# [TASKS TO COMPLETE]
1. Answer these questions about the court opinion on the motion to suppress:
(a) What document number does the opinion give for the Magistrate Judge's Recommendation?
(b) Under de novo review, what must the district court do if the Magistrate Judge's findings rest on witness testimony?
(c) Which case does the opinion cite for the point that the district court may modify findings without a new hearing?
2. Carry on the court opinion on the motion to suppress from the point where it stops.

Opinion
CASE NO. 2:19-CV-142-WKW [WO]
05-04-2020
MEMORANDUM OPINION AND ORDER
Before the court is the Magistrate Judge's Recommendation (Doc. # 66) endorsing the denial of Defendant Taneilian McArthur's motion to suppress (Doc. # 24). Defendant filed objections to the Recommendation. (Doc. # 94.) Upon de novo review of the record and the Recommendation, see 28 U.S.C. § 636, including a close review of the transcript of the evidentiary hearing, the court finds that Defendant's objections are due to be overruled and that the Magistrate Judge's Recommendation is due to be adopted.
I. STANDARD OF REVIEW
De novo review requires that the district court independently consider factual issues based on the record. Jeffrey S. ex rel. Ernest S. v. State Bd. of Educ., 896 F.2d 507, 513 (11th Cir. 1990). If the Magistrate Judge made findings based on witness testimony, the district court must review the transcript or listen to a recording of the proceedings. Id. "'[T]o adequately determine the credibility of a witness . . . the fact finder must observe the witness.'" United States v. Powell, 628 F.3d 1254, 1257 (11th Cir. 2010) (quoting Louis v. Blackburn, 630 F.2d 1105, 1110 (5th Cir. 1980)). The requirement that the fact finder observe the witness is satisfied "'by the district judge accepting the determination of the magistrate [judge] after reading the record.'" Id. (quoting Louis, 630 F.2d at 1110) (alterations added). The district court also may, without holding a new hearing, modify findings in a way that is consistent with the Magistrate Judge's credibility determinations. See Proffitt v. Wainwright, 685 F.2d 1227, 1240-41 (11th Cir. 1982). However, the district court cannot reject a credibility determination without rehearing live testimony. See Powell, 628 F.3d at 1257.

# [INFORMATION PROVIDED]
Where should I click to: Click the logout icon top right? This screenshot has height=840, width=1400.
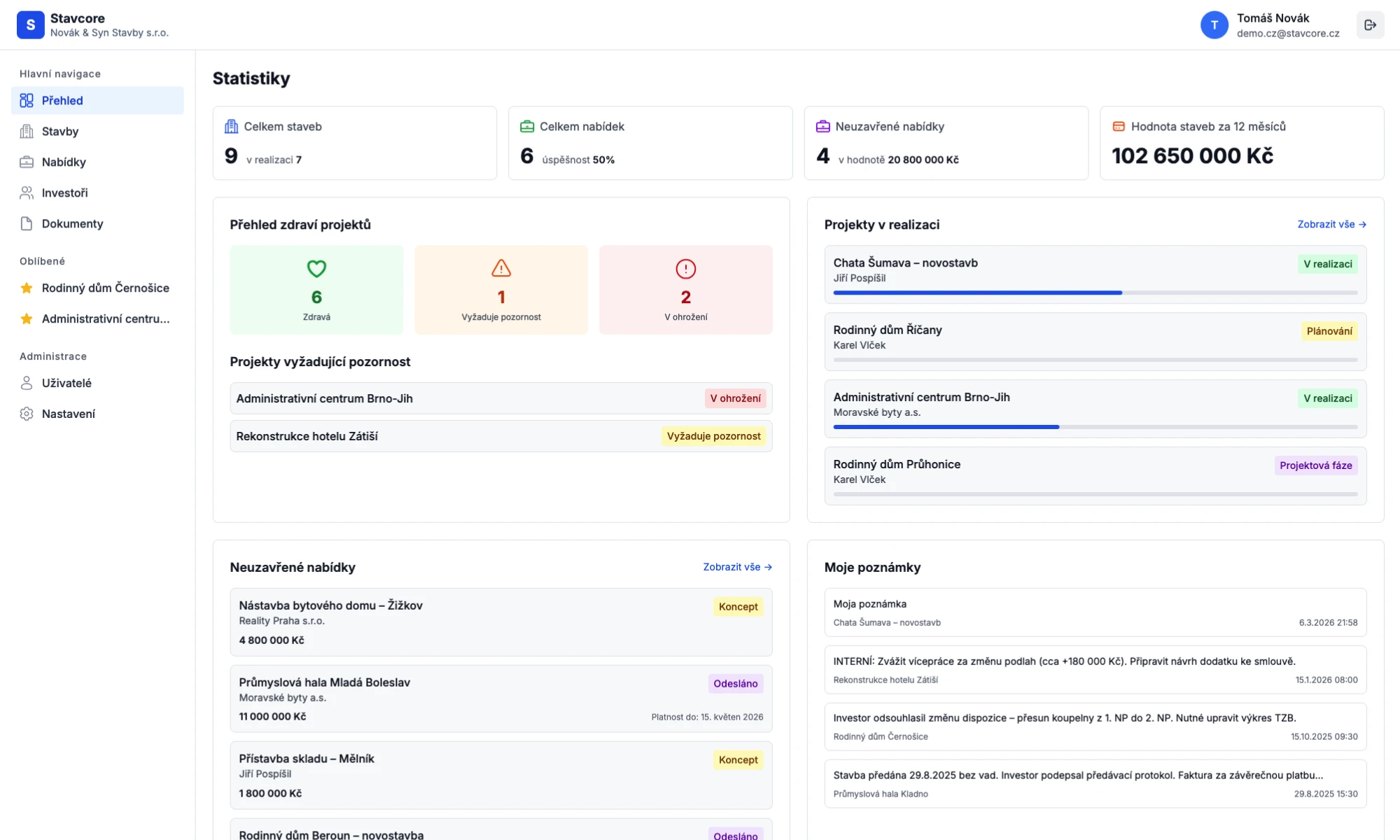click(1371, 24)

# [ANSWER SET]
1.
(a) Doc. # 66.
(b) It must review the transcript or listen to a recording of the proceedings.
(c) Proffitt v. Wainwright, 685 F.2d 1227, 1240-41 (11th Cir. 1982).

2.
II. BACKGROUND
The Magistrate Judge's Recommendation sets out a full description of the facts, findings, and proceedings, which are not repeated here. Charged with the possession of a firearm as a convicted felon in violation of 18 U.S.C. § 922(g)(1), Defendant moved to suppress the firearm seized pursuant to a state court warrant. After holding an evidentiary hearing, the Magistrate Judge entered a Recommendation that this court deny Defendant's motion to suppress. (Doc. # 66.) The Magistrate Judge came to two conclusions. First, he found that probable cause supported Defendant's warrantless arrest under Alabama's misdemeanor statute prohibiting disorderly conduct. See Ala. Code § 13A-11-7(a)(1)-(3). Second, he concluded that the discovery of the firearm in Defendant's apartment by the complex's regional maintenance supervisor (Jeremy Bowie) did not violate the Fourth Amendment because there was no evidence that "Mr. Bowie was acting as an instrument or agent of the Government." (Doc. # 66, at 8.)
Defendant objects to both conclusions.
III. DISCUSSION
A. The Magistrate Judge's conclusion that probable cause existed for Defendant's arrest is supported by the evidence.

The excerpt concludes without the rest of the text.